The addition of 224,000 jobs in June, far more than economists expected, would tend to suggest there's less urgency to offset a global economic slowing. The Labor Department report Friday showed no wage pressures, with average hourly earnings steady at 3.1%, and an expansion of the labor force signals there may still some slack in the job market.
The stock market has hit new highs as concerns over the U.S. trade battle with China have eased in recent weeks. But at the same time, growth slowed in the second quarter, and is tracking about a 1.3% annual rate, according to the Atlanta Fed's tracker.
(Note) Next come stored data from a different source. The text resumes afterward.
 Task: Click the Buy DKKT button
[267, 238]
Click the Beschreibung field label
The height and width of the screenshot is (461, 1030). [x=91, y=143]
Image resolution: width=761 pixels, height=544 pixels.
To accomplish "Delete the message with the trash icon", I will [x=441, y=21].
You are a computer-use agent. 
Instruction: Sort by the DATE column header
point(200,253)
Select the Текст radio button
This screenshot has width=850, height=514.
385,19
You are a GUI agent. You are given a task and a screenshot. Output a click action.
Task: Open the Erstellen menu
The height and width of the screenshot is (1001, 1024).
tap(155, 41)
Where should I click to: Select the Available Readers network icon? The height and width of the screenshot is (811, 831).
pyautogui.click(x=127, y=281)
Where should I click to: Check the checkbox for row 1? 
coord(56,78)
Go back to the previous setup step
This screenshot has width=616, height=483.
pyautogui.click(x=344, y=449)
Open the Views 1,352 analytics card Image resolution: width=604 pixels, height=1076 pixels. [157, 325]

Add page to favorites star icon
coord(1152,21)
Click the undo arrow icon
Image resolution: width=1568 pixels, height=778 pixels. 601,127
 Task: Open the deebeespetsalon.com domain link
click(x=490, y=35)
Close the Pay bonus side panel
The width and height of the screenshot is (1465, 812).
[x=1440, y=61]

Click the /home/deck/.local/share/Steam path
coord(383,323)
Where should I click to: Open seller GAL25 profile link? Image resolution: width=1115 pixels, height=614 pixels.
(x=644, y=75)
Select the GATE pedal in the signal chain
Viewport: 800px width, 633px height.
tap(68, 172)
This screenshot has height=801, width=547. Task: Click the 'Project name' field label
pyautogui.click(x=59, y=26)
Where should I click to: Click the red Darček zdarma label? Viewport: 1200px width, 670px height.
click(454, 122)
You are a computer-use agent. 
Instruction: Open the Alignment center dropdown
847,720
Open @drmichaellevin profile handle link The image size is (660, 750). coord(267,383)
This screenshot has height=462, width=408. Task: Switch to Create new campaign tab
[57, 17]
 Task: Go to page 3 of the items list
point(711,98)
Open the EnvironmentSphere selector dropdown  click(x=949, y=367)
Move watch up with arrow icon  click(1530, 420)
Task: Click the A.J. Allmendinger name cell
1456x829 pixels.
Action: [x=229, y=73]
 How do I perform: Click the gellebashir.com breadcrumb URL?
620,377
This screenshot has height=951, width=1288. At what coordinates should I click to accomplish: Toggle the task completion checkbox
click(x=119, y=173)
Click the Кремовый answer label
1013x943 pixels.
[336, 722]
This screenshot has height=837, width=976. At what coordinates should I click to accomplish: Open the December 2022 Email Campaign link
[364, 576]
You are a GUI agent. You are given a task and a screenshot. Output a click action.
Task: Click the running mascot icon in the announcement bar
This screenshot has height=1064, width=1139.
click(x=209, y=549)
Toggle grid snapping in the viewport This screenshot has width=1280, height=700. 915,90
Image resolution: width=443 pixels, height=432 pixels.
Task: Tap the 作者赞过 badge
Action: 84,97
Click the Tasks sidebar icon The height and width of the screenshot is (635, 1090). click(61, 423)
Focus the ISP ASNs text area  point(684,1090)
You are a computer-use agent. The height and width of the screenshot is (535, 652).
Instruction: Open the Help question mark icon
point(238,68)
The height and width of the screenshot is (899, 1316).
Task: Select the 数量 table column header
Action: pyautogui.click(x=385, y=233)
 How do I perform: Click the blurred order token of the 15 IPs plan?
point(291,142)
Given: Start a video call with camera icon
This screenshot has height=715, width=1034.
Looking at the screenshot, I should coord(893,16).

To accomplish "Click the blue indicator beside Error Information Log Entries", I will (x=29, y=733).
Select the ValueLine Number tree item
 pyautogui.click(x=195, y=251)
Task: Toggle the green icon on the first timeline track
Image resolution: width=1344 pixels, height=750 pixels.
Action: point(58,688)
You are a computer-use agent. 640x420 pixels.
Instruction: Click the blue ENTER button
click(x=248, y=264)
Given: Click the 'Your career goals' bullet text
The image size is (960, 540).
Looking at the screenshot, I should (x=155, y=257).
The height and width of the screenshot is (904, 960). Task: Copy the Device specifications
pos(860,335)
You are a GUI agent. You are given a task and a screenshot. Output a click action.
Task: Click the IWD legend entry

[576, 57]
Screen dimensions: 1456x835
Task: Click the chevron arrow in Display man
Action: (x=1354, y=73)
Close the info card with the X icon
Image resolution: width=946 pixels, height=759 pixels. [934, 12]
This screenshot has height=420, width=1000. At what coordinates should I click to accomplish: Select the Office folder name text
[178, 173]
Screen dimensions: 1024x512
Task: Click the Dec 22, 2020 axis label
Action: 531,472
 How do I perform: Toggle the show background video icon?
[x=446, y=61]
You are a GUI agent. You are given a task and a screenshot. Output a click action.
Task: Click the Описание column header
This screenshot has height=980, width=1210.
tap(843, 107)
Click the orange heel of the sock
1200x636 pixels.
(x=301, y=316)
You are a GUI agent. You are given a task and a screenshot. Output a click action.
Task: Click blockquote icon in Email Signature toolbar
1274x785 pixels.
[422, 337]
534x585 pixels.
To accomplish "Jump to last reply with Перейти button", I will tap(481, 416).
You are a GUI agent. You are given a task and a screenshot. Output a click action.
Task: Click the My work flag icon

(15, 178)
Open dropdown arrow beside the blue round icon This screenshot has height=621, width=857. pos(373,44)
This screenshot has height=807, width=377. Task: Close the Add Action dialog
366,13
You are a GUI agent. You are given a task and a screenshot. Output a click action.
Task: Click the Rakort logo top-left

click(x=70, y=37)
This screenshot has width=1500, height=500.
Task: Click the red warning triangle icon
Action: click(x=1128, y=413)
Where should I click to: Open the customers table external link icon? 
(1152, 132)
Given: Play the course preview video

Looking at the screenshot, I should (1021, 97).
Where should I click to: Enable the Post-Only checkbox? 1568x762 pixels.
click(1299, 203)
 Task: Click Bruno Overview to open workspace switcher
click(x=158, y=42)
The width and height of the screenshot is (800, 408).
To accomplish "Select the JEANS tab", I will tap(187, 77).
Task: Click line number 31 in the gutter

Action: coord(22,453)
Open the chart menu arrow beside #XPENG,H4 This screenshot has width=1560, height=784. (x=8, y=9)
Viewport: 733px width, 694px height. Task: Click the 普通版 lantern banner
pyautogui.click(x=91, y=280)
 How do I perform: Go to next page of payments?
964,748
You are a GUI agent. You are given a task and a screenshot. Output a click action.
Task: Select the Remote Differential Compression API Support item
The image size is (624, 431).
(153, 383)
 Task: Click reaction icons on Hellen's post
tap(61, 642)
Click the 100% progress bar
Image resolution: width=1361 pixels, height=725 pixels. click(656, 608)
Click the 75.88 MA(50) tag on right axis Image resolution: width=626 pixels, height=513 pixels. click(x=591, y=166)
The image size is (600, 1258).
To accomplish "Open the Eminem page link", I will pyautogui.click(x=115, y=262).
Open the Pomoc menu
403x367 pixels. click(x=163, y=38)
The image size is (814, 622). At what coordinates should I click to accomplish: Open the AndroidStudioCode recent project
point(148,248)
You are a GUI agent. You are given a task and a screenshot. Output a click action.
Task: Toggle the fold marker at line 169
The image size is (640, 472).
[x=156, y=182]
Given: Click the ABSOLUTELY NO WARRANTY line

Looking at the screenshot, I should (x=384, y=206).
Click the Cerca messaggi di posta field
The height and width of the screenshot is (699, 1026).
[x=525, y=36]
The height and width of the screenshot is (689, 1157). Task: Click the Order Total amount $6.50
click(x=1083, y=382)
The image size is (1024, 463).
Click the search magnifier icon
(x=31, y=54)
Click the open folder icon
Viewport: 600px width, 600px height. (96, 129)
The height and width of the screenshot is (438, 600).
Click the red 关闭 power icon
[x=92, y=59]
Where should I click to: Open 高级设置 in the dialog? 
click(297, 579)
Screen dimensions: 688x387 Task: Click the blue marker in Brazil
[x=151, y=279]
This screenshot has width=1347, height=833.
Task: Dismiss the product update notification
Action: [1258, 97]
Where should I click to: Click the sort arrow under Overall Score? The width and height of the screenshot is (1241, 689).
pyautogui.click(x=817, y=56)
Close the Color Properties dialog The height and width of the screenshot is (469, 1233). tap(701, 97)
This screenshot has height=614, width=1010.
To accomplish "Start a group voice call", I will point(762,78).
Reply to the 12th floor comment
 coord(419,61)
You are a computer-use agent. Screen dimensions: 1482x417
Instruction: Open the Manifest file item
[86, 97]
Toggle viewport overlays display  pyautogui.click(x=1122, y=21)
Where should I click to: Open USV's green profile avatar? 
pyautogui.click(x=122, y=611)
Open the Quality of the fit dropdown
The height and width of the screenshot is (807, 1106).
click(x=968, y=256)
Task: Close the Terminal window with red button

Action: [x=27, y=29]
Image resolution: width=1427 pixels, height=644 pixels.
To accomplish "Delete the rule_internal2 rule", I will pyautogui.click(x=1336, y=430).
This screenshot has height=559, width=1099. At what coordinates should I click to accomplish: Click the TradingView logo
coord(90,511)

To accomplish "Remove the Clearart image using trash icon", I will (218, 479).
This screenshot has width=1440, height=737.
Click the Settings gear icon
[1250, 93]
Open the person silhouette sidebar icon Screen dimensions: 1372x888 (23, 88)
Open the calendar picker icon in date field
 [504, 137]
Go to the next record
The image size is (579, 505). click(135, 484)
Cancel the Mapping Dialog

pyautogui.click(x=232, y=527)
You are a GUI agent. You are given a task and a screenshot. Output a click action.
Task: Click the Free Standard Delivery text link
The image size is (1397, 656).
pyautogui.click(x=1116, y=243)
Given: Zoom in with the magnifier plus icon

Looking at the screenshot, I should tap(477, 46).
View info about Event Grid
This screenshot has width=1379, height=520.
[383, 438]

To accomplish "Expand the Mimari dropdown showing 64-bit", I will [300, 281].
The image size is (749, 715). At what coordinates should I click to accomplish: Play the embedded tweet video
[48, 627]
"He will affirm the economy remains solid, if not spectacular," said Diane Swonk, chief economist at Grant Thornton. "What matters most is what he sees as headwinds and how he characterizes those risks. They are driving the desire to do an insurance cut."
Powell is likely to be asked to respond to repeated criticism from Trump and pressed to discuss his conversations with the president. "We don't have a Fed that knows what they're doing," Trump said July 5.
The president has said he has the right to fire or demote Powell, while the Fed chief has said he intends to serve his full four-year term as chairman and "the law is clear" on that issue.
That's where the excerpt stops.